Bahçeli : Boş zamanlarında İstanbul'a uğrayan İmamoğlu'nu evine yollayacağız
Son dakika haberi! MHP Genel Başkanı Devlet Bahçeli partisinin grup toplantısında konuştu.
Bahçeli'nin açıklamalarından satır başları şöyle:
Geçtiğimiz hafta sonu İstanbul ve Samsun’da “2024’e Doğru, Diyar Diyar Anadolu, Genişletilmiş Bölge İstişare Toplantılarımızı” yaparak çalışmalarımıza hız vermiş bulunuyoruz. Bir gün arayla, evvela İstanbul, Edirne, Kırklareli, Tekirdağ, Çanakkale, Sakarya ve Kocaeli; Daha sonra da Samsun, Çorum, Sinop, Amasya, Tokat, Ordu ve Giresun il ve ilçe teşkilatlarımızın, milletvekillerimizin, MYK üyelerimizin, belediye başkanlarımızın ve partimizin diğer kademelerinde görev alan dava arkadaşlarımızın iştirakiyle çok başarılı istişare toplantıları gerçekleştirilmiştir. Allah nasip ederse 18 Kasım 2023 tarihinde Konya; 19 Kasım 2023 tarihinde Van; 26 Kasım 2023 tarihinde Ankara merkezli istişare toplantılarımızla birlikte çalışma programımızı noktalayacağız. Böylelikle 14 Ekim 2023 tarihinden 26 Kasım 2023 tarihine kadar 81 ilimizi ve bütün ilçelerimizi genişletilmiş istişare toplantısı ortamında buluşturmuş olacağız.

* * * * *

Problemler:
A) Bahçeli haberinden, "Bahçeli : Boş" sözlerini içeren yerle başlayıp "grup toplantısında konuştu." sözleriyle biten bölümü olduğu gibi alıntılayın.
B) Bahçeli haberinde “Geçtiğimiz hafta sonu” diye başlayan paragrafı, temel bilgilerini koruyarak maddeler hâlinde yeniden yazın.

Bir veri kaynağından alınan kayıtlar:

* * * * *

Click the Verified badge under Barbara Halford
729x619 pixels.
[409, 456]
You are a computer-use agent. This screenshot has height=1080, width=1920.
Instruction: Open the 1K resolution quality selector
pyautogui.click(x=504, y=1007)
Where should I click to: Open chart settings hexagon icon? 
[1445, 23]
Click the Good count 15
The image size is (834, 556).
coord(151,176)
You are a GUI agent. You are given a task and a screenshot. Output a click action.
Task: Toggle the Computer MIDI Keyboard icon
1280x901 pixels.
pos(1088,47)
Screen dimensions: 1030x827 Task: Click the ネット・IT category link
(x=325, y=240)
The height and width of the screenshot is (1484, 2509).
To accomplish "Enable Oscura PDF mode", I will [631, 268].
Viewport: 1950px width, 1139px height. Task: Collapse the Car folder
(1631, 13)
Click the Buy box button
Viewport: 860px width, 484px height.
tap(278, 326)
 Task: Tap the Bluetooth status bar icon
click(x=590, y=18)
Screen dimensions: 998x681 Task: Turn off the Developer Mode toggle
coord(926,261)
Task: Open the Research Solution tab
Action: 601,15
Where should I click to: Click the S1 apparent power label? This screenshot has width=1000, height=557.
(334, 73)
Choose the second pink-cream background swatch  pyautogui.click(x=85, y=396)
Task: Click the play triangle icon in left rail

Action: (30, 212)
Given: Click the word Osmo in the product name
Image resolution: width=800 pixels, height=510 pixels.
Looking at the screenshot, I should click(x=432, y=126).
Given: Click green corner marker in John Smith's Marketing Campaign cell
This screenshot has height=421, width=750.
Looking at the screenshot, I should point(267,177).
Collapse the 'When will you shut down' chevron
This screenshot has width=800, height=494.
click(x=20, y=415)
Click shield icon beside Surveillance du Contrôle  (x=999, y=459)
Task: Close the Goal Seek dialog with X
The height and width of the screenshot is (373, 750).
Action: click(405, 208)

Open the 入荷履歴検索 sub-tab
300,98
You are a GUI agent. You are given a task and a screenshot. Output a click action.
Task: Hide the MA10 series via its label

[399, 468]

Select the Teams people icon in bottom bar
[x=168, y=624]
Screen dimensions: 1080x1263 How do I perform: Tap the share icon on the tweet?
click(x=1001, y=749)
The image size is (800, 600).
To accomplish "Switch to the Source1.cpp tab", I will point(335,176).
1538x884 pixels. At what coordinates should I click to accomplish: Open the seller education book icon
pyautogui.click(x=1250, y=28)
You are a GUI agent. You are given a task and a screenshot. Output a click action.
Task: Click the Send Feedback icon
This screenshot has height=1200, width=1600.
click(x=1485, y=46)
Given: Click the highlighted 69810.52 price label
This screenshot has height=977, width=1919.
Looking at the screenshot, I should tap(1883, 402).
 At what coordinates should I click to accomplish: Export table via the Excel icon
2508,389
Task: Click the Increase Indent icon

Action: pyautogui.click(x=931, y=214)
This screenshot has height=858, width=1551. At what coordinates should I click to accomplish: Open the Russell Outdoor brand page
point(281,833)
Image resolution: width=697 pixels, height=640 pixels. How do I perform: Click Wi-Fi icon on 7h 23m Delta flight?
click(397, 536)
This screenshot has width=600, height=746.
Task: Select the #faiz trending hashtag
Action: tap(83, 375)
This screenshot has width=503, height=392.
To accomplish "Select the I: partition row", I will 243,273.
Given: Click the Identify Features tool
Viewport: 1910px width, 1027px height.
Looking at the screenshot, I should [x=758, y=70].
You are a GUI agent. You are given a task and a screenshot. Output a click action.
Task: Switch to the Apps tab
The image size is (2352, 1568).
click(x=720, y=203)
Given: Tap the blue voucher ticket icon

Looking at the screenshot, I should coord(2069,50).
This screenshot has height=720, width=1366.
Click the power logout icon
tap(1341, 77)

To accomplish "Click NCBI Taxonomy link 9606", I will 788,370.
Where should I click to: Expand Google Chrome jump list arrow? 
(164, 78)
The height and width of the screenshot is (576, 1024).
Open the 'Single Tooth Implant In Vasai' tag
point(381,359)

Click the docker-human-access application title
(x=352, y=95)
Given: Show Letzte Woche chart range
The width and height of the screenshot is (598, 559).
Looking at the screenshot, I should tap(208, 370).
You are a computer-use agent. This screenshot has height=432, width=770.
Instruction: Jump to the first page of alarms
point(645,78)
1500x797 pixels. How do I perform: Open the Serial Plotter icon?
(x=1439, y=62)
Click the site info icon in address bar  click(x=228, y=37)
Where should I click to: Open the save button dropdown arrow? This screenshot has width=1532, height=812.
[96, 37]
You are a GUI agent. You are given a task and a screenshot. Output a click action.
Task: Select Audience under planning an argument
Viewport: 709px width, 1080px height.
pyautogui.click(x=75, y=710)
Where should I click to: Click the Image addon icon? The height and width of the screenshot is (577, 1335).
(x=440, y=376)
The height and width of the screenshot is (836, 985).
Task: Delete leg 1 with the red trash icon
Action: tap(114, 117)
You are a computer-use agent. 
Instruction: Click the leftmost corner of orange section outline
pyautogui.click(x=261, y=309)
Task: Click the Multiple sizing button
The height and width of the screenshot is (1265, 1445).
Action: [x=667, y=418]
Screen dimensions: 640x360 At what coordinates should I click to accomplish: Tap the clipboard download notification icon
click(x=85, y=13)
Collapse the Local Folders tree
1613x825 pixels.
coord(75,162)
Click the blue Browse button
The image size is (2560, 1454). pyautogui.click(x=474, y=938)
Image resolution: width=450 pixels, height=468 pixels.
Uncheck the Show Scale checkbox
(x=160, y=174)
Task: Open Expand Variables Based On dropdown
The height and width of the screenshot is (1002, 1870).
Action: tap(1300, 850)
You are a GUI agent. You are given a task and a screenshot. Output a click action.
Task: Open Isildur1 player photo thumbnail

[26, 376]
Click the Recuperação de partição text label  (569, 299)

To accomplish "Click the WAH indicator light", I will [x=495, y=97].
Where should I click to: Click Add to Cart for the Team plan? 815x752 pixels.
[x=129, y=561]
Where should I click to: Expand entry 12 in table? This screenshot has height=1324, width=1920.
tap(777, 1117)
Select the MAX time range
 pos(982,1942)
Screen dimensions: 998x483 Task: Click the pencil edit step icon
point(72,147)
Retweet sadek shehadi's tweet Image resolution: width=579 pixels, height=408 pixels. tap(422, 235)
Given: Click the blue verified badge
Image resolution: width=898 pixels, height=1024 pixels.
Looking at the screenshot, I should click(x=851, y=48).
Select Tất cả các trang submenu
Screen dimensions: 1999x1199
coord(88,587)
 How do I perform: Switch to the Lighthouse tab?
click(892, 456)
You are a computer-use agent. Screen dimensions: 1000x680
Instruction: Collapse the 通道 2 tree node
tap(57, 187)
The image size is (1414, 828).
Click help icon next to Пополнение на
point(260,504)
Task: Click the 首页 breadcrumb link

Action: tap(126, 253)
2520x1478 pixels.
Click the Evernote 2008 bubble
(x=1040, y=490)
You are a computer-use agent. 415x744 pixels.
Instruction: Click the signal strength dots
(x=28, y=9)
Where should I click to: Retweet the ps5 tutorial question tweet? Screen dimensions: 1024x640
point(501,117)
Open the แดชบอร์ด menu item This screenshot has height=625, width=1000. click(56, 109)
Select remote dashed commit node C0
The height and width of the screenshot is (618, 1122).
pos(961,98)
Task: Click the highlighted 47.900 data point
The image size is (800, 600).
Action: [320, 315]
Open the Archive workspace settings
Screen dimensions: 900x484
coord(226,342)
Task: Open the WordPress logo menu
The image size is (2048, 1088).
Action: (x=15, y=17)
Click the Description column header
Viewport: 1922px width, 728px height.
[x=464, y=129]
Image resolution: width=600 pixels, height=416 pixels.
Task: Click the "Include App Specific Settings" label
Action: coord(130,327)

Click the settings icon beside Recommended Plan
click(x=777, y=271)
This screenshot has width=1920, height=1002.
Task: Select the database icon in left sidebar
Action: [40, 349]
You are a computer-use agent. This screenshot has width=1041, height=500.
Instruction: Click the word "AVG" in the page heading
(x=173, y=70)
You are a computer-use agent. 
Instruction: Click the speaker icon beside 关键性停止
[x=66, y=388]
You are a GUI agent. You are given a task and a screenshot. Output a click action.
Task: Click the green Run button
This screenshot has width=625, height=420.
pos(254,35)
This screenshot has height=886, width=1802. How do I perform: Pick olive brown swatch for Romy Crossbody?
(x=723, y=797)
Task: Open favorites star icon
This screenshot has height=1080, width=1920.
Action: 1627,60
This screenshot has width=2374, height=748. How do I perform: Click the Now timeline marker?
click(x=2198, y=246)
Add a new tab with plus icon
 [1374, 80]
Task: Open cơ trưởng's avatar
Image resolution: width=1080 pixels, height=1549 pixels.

* * * * *

Problemlerin çözümleri:
A)
Bahçeli : Boş zamanlarında İstanbul'a uğrayan İmamoğlu'nu evine yollayacağız
Son dakika haberi! MHP Genel Başkanı Devlet Bahçeli partisinin grup toplantısında konuştu.

B)
- Geçtiğimiz hafta sonu İstanbul ve Samsun'da “2024'e Doğru, Diyar Diyar Anadolu, Genişletilmiş Bölge İstişare Toplantıları” yapıldı.
- Bir gün arayla önce İstanbul, Edirne, Kırklareli, Tekirdağ, Çanakkale, Sakarya ve Kocaeli'nin, ardından Samsun, Çorum, Sinop, Amasya, Tokat, Ordu ve Giresun'un il ve ilçe teşkilatlarıyla başarılı toplantılar gerçekleştirildi.
- Toplantılara milletvekilleri, MYK üyeleri, belediye başkanları ve partinin diğer kademelerindeki dava arkadaşları katıldı.
- Program, 18 Kasım 2023'te Konya, 19 Kasım 2023'te Van ve 26 Kasım 2023'te Ankara merkezli toplantılarla tamamlanacak.
- Böylece 14 Ekim–26 Kasım 2023 arasında 81 il ve bütün ilçeler genişletilmiş istişare toplantılarında bir araya getirilmiş olacak.